**DESCRIPTION OF THE TASK:** Go through the records below and show every line with the string "question".

**AVAILABLE DATA:**
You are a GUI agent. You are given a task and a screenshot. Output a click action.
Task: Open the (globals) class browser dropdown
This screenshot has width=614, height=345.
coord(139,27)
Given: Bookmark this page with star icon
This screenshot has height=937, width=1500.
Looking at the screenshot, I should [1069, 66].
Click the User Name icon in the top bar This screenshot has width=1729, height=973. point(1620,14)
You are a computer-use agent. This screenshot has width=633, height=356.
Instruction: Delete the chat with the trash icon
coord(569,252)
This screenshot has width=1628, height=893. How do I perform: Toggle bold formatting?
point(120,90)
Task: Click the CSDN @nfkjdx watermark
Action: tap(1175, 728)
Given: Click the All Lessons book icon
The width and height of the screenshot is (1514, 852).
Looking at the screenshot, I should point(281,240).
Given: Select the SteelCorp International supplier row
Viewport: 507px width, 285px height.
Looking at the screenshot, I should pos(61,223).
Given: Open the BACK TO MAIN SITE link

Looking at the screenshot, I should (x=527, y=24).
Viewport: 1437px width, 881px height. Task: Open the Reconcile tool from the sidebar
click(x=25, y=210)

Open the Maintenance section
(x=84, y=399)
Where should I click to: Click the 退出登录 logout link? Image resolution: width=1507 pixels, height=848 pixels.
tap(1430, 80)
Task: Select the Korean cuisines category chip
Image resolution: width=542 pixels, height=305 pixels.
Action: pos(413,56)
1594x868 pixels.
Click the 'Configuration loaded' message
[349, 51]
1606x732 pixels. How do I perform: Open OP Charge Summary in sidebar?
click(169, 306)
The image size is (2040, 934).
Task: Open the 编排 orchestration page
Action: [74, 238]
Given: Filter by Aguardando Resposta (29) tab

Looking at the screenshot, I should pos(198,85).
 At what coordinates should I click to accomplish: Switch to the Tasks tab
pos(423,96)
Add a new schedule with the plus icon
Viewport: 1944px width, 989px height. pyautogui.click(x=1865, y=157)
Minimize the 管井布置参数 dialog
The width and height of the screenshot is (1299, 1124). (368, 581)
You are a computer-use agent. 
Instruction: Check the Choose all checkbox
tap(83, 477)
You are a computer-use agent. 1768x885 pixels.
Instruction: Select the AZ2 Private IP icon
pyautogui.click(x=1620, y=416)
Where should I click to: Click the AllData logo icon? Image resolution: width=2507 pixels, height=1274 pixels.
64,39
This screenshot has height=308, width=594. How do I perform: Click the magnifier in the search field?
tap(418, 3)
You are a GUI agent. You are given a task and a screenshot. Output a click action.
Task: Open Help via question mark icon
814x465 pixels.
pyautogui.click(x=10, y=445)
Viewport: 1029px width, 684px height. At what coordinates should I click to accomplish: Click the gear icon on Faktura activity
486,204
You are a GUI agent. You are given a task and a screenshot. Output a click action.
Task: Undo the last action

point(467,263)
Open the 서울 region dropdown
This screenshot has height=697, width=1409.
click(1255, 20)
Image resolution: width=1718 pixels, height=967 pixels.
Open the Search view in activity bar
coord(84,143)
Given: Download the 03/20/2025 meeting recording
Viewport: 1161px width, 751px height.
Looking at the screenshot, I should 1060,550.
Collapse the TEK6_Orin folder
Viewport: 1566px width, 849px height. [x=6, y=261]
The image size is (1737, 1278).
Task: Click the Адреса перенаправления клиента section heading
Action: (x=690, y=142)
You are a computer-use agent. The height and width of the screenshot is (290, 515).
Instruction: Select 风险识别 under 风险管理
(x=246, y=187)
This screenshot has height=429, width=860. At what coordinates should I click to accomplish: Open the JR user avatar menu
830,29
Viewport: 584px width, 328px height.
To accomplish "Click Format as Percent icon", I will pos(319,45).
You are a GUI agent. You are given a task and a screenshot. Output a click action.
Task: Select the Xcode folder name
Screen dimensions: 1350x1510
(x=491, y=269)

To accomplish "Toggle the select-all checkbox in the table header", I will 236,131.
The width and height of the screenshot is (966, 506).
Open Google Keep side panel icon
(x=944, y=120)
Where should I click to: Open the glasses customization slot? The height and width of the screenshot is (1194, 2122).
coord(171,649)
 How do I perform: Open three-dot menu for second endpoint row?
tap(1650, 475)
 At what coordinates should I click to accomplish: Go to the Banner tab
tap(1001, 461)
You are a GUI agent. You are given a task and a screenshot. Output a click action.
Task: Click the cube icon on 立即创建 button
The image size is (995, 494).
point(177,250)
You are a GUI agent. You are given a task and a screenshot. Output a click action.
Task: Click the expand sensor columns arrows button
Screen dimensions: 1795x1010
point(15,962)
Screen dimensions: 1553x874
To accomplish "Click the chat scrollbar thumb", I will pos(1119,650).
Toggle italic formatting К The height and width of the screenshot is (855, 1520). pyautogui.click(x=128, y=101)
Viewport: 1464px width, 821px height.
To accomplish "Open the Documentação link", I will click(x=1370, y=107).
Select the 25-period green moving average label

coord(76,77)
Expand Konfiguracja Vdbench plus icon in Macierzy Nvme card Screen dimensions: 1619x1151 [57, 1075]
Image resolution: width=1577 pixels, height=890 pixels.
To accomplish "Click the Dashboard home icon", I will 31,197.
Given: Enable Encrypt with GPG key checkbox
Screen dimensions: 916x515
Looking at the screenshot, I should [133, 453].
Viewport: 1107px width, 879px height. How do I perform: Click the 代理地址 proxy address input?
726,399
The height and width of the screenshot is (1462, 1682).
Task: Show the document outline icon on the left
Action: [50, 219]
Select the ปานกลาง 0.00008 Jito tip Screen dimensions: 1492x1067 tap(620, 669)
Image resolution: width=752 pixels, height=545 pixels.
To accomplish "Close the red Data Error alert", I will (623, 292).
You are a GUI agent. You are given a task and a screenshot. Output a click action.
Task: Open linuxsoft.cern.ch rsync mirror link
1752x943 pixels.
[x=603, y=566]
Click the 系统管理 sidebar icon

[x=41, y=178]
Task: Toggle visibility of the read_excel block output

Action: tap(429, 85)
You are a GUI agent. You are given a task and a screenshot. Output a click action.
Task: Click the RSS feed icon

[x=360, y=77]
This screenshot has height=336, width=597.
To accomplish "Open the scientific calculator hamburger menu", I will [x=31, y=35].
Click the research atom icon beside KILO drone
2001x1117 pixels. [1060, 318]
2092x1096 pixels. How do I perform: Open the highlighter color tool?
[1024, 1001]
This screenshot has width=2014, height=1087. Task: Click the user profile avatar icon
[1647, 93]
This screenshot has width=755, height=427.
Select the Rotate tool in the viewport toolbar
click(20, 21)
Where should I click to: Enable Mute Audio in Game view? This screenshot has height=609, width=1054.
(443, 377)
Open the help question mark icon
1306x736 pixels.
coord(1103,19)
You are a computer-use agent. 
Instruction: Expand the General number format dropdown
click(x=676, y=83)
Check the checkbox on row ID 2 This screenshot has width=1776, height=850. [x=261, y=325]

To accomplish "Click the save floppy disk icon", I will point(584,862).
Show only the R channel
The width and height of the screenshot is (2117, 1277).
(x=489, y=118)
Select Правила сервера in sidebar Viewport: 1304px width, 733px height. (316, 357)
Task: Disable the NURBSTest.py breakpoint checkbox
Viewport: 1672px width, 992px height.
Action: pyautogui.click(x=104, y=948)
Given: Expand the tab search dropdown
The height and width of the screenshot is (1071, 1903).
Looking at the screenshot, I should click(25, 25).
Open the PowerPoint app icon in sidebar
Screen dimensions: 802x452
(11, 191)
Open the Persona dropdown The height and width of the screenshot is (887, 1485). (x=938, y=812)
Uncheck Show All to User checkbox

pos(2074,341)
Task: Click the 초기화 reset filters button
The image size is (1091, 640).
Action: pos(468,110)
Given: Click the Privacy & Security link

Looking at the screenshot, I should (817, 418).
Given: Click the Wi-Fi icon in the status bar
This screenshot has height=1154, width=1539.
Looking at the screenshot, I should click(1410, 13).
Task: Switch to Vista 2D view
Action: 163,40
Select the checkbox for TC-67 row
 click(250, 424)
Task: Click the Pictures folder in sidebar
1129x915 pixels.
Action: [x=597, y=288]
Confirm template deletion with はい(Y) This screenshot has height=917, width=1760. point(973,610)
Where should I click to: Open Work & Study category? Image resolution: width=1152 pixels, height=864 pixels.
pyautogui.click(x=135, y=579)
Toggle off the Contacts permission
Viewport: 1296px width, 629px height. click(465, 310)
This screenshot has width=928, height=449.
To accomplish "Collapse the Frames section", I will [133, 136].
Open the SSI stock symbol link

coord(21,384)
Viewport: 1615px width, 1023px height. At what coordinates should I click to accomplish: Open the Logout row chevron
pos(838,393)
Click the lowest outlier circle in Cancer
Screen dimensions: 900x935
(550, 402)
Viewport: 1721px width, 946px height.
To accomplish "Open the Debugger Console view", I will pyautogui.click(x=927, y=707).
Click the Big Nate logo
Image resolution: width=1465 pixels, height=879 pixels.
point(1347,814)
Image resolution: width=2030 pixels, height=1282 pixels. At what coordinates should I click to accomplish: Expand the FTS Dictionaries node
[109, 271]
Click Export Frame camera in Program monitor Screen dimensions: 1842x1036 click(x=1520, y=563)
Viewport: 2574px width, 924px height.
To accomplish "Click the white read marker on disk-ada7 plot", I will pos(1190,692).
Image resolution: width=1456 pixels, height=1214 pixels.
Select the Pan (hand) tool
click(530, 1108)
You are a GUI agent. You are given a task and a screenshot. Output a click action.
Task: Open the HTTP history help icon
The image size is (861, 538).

**FINISHED TASK:**
Task: Open Help via question mark icon
Open the help question mark icon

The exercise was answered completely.